What some patients are experiencing that there is no right mutation (positive) or wrong mutation (negative). There are the right drugs and the wrong drugs. There are "sensitive" drugs and there are "resistant" drugs. There is no lung cancer chemo, or breast cancer chemo, or ovarian cancer chemo. There is chemo that is sensitive (effective) or resistant (ineffective) to each and every "individual" cancer patient, not populations. There are chemos that share across tumor types.

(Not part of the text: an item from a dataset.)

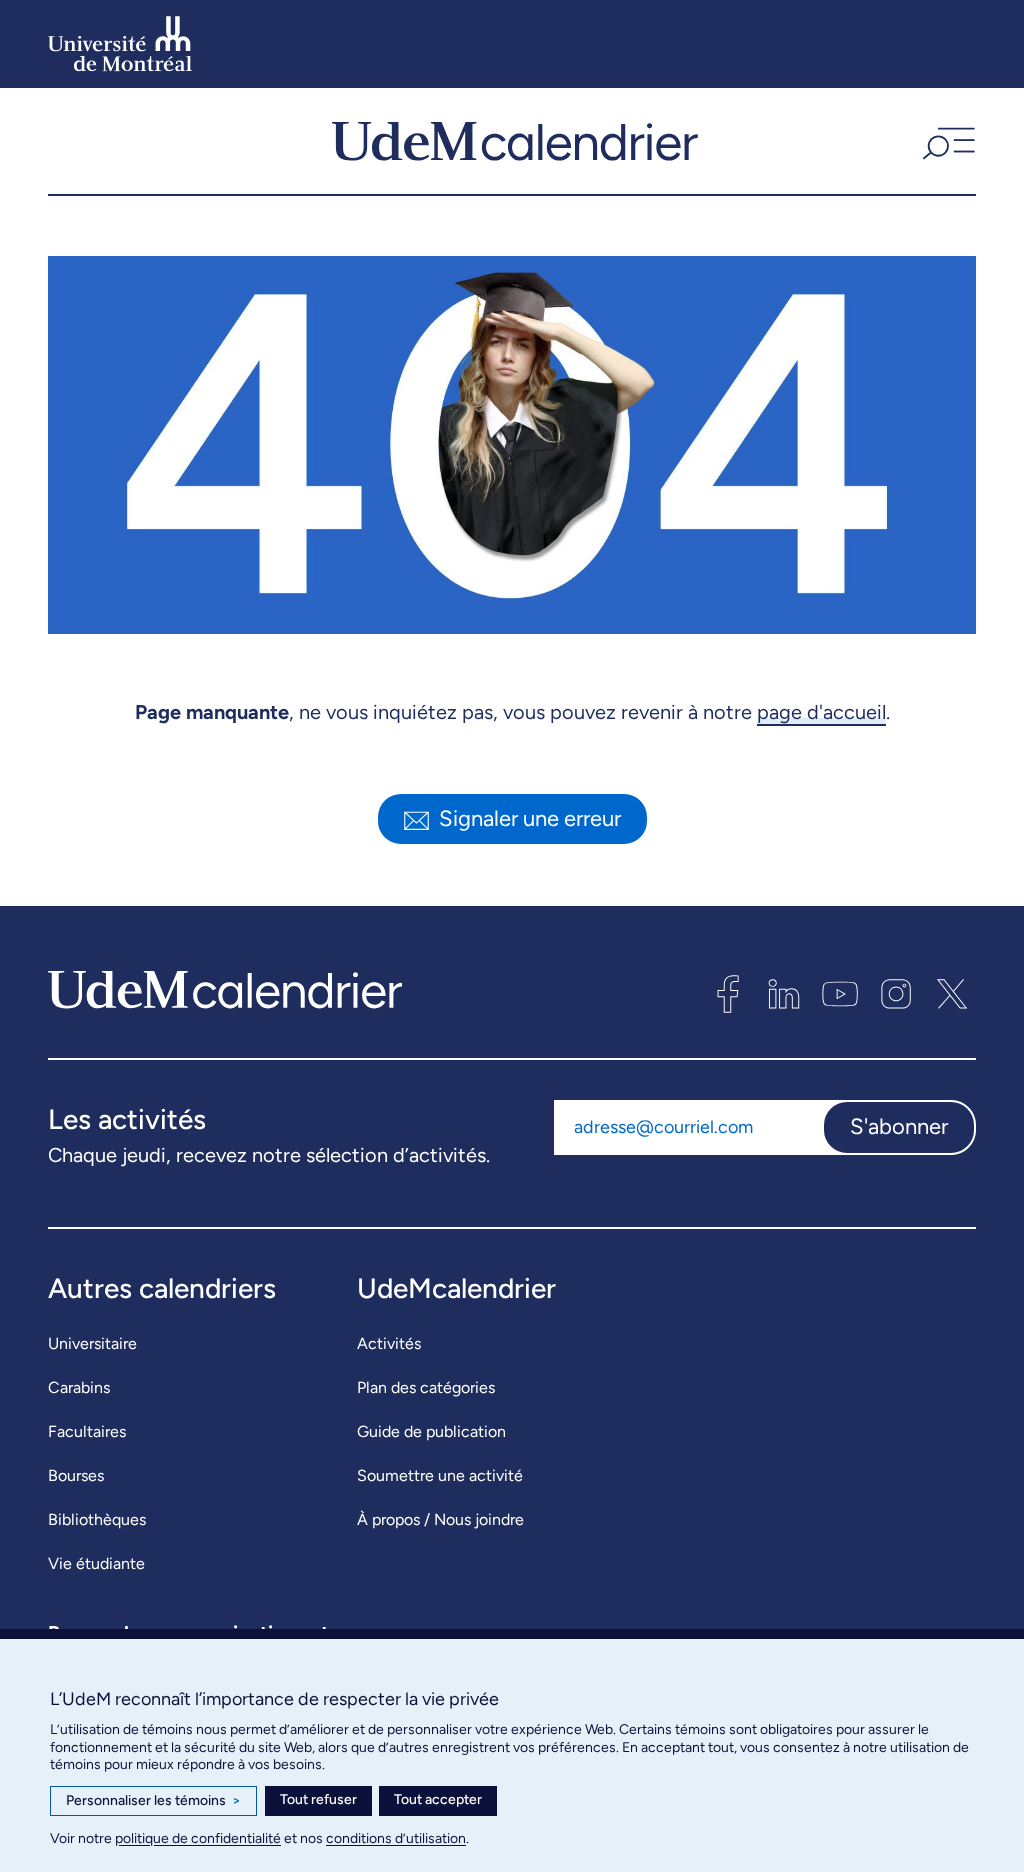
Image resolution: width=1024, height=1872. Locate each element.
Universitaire (92, 1343)
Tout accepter (438, 1799)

Patients would certainly have a better chance of success had their cancer been "chemo-sensitive" rather than "chemo-resistant" where it is more apparent that chemotherapy improves the survival of patients, and where identifying the most effective chemotherapy would be more likely to improve survival.

Targeted therapy is supposed to halt the growth of certain cancers by zeroing in on a signaling molecule critical to the survival of those cancer cells. And, although these targeted therapies are initially effective in a subset of patients, the drugs eventually stop working, and the tumors begin to grow again. That is because of cross-talk. Cancers share pathway across tumor types.

All the genetic mutation or amplification testing can tell us is whether or not the cells are potentially susceptible to a mechanism/pathway of attack. It only gives an indication that is based on a statistical likelihood of whether a certain drug will work for average populations (not individuals). It can't tell you if one targeted drug is better or worse than another targeted drug which may target the same specific pathway. There are differences. The drug has to get inside the cells in order to target anything.

The "cell" is a system, an integrated, interacting network of genes, proteins and other cellular constituents that produce functions (genes and proteins do not operate alone within the cell). You need to analyze the systems' response to drug treatments, not just one or a few pathways. The cell "function" methodology measures the net effect of all processes within the cancer (the entire genome), acting with and against each other in real time, and it tests living cells actually exposed to drugs and drug combinations of interest.

The ultimate driver of the functional assay is the cell, composed of hundreds of complex molecules that regulate the pathways necessary for vital cellular functions. If a targeted drug could perturb any one of these pathways, it is important to examine the effects of the drug within the context of the cell. It allows for testing of different drugs within the same class and drug combinations to detect drug synergy and drug antagonism. The "forest" is looked at and not just the "trees." There are many (too many) targets to altered cellular (forest) function, hence all the different "trees" which correlate in different situations.